United States Air Force general

Roland R. Wright (30 March 1919 – 19 October 2015) was a brigadier general of the United States Air Force who was a pilot during World War II, the Korean War and the Vietnam War.

During World War II, Wright was assigned to the 364th Fighter Squadron, 357th Fighter Group where he flew the P-51 Mustang. Wright had three confirmed aerial victories, one of which was against a Me 262—the eighth to have ever been shot down.
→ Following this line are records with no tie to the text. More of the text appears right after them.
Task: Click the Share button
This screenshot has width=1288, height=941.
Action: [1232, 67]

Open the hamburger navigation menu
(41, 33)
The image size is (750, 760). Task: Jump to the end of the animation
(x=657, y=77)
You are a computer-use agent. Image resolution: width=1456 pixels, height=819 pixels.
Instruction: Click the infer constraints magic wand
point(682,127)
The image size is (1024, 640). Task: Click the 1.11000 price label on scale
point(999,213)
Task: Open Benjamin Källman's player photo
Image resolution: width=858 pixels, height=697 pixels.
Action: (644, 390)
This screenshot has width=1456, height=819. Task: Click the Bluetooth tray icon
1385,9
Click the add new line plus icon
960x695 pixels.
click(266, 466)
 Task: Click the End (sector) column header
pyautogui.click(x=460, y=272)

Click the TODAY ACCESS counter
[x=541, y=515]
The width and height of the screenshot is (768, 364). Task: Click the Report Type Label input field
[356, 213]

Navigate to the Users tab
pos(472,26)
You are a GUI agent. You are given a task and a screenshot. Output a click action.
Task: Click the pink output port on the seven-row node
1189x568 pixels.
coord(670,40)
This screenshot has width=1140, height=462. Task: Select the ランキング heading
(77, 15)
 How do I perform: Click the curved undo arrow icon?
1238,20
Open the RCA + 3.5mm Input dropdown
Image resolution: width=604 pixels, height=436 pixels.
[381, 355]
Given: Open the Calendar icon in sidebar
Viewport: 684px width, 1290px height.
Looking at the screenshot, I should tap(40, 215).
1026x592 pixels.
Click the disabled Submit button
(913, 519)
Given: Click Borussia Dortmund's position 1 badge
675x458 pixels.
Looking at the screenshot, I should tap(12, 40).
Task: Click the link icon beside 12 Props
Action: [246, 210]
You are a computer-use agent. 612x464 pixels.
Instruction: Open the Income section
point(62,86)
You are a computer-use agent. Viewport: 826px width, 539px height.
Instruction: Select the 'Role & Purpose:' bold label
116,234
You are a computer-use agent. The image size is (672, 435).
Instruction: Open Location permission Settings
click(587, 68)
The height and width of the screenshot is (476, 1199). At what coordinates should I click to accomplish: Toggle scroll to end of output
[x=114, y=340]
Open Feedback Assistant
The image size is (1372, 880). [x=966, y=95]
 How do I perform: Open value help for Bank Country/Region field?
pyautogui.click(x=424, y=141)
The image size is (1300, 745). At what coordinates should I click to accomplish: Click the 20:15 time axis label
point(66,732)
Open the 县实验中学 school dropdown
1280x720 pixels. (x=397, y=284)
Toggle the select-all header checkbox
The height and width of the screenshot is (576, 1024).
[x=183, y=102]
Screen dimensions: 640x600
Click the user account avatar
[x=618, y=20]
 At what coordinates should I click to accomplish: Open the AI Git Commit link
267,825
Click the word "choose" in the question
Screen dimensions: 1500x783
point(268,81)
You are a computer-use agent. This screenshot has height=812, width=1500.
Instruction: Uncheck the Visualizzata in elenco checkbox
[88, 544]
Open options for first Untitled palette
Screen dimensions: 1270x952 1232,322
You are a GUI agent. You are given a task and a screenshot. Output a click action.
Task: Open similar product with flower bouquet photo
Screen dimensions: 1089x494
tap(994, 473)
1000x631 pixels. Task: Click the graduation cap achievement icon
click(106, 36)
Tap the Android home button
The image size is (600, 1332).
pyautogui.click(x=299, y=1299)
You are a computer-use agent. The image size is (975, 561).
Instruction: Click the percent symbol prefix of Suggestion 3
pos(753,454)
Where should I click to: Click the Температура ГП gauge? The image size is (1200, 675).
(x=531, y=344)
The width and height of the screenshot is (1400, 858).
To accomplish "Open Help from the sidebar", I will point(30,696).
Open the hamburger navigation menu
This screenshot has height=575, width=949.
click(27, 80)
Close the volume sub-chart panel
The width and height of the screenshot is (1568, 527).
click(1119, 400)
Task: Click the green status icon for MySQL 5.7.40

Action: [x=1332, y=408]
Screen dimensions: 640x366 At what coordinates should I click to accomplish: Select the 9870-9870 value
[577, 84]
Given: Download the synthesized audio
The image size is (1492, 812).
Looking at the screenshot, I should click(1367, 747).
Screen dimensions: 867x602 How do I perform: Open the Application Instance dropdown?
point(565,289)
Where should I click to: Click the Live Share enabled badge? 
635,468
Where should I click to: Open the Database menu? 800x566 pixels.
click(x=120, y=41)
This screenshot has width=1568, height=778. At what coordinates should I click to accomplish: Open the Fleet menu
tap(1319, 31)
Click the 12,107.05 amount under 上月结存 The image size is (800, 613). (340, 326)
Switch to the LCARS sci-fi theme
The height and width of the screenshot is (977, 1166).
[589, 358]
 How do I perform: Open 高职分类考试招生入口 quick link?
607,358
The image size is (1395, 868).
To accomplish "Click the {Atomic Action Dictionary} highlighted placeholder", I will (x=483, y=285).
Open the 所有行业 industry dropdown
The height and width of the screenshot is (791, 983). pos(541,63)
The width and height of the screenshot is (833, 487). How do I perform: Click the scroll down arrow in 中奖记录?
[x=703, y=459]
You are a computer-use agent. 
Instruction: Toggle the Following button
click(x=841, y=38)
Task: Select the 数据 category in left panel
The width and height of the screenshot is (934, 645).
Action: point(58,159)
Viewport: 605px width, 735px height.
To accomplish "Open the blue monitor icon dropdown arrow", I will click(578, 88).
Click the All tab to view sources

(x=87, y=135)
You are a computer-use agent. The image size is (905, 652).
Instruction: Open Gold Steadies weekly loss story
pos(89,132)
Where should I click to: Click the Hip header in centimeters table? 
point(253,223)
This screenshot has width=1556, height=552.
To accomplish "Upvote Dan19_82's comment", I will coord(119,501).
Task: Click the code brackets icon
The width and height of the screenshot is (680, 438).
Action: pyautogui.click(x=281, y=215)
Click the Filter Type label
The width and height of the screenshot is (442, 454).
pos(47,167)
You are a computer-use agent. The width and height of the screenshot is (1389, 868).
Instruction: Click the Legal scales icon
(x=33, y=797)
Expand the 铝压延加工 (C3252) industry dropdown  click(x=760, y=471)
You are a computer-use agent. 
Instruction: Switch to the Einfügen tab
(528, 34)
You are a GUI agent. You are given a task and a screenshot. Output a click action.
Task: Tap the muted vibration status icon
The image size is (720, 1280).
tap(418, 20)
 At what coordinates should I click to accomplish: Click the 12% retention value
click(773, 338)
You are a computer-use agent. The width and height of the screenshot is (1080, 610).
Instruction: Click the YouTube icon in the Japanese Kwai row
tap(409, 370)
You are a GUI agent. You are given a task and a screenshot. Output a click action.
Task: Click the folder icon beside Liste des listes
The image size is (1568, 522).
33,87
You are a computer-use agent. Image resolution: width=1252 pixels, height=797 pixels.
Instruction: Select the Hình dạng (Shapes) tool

All three P-51 Mustangs he flew were dubbed the 'Mormon Mustang'. Wright eventually reached the rank of brigadier general, retiring in 1976. He was also one of the first members of the Utah Air National Guard.

Wright was a member of the Church of Jesus Christ of Latter-day Saints (LDS Church). Prior to joining the Air Force he served as a missionary in the Northern States Mission, headquartered in Chicago. After retiring, Wright served as the president of the New York New York Mission from 1977 to 1980 and as director of the Washington DC Temple Visitors Center from 1991 until 1993.

On October 18, 2014, Wright was honored by the Utah Air National Guard when the Utah Air National Guard Base was formally renamed to the Roland R. Wright Air National Guard Base. A remake of his plane currently resides at Legacy Flight Museum where it is flown by pilot John K. Bagley. Wright died in October 2015.